Have you ever really weighed and considered how great the sin of God’s people is? Think how heinous is your own transgression, and you will find that not only does a sin here and there tower up like an alp, but that your iniquities are heaped upon each other, as in the old fable of the giants who piled Pelian upon Ossa, mountain upon mountain. What an aggregate of sin there is in the life of one of the most sanctified of God’s children! Attempt to multiply this, the sin of one only, by the multitude of the redeemed, ‘a number which no man can number,’ and you will have some conception of the great mass of the guilt of the people for whom Jesus shed His blood.

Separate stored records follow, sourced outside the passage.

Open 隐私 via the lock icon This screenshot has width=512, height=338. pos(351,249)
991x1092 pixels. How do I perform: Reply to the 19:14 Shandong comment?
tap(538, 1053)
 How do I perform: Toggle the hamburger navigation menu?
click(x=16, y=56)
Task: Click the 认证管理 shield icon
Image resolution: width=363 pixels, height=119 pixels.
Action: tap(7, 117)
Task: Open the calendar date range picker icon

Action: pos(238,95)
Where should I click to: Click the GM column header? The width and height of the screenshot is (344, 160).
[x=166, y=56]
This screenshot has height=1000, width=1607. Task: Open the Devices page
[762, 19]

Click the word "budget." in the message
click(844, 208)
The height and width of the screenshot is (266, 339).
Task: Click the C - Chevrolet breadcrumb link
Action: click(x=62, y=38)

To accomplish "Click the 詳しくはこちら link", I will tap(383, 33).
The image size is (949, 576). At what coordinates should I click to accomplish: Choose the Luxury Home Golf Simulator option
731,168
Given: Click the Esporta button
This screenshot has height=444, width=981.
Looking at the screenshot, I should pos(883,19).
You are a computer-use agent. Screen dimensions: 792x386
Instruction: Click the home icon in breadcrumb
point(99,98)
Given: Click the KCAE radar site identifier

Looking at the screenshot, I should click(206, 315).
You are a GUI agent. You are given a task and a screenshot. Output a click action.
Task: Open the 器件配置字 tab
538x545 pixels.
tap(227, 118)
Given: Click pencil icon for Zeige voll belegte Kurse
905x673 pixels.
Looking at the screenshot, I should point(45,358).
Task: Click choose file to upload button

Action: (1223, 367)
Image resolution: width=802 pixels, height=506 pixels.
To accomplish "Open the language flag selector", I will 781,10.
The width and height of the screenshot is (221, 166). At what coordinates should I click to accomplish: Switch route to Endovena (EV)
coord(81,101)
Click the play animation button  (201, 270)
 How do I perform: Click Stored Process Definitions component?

But we arrive at a more adequate idea of the magnitude of sin by the greatness of the remedy provided. It is the blood of Jesus Christ, God’s only and well-beloved Son. God’s Son! Angels cast their crowns before Him! All the choral symphonies of heaven surround His glorious throne. ‘God over all, blessed for ever. Amen.’ And yet He takes upon Himself the form of a servant, and is scourged and pierced, bruised and torn, and at last slain; since nothing but the blood of the incarnate Son of God could make atonement for our offences. No human mind can adequately estimate the infinite value of the divine sacrifice, for great as is the sin of God’s people, the atonement which takes it away is immeasurably greater. Therefore, the believer, even when sin rolls like a black flood, and the remembrance of the past is bitter, can yet stand before the blazing throne of the great and holy God, and cry, ‘Who is he that condemneth? It is Christ that died; yea rather, that hath risen again.’ While the recollection of his sin fills him with shame and sorrow, he at the same time makes it a foil to show the brightness of mercy-guilt is the dark night in which the fair star of divine love shines with serene splendour.